» THE PROBLEM
Display each line of the material below that contains the string "click", treating uppercase and lowercase letters as distinct.

Pointing records for screenshots and pages:
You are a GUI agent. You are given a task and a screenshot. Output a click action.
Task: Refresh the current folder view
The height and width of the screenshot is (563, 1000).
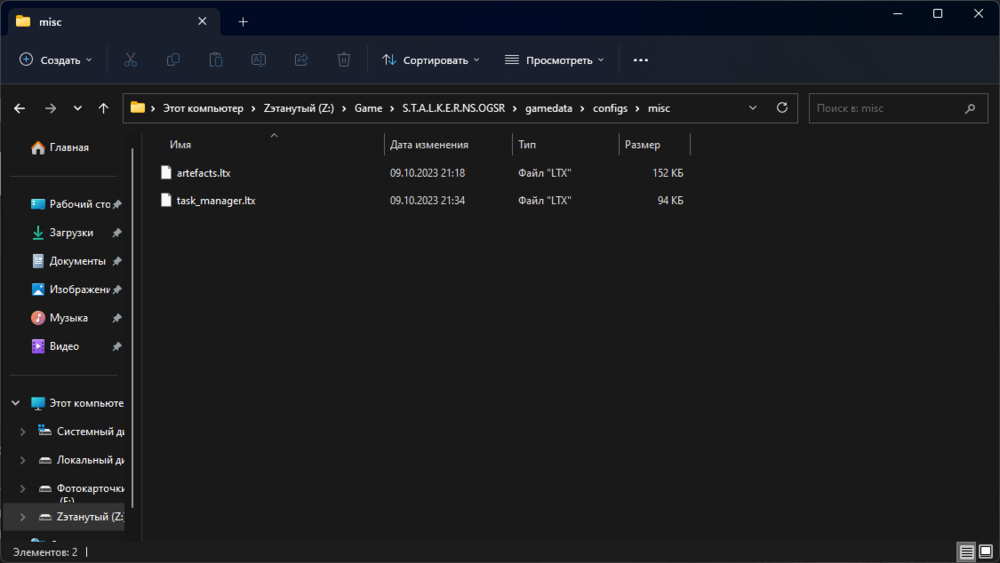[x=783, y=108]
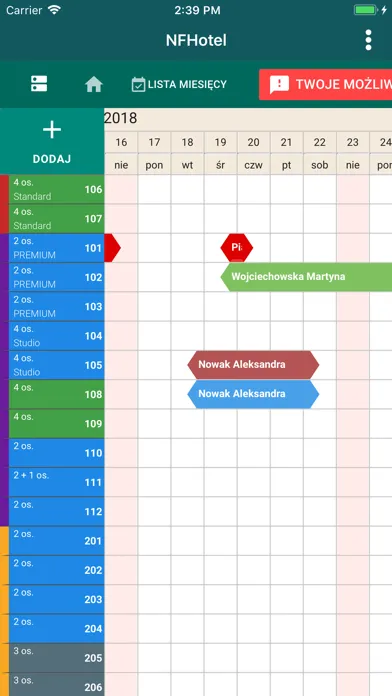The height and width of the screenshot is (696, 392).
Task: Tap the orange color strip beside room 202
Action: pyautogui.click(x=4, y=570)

» SOLUTION TO THE EXERCISE
You are a GUI agent. You are given a task and a screenshot. Output a click action.
Action: pyautogui.click(x=4, y=570)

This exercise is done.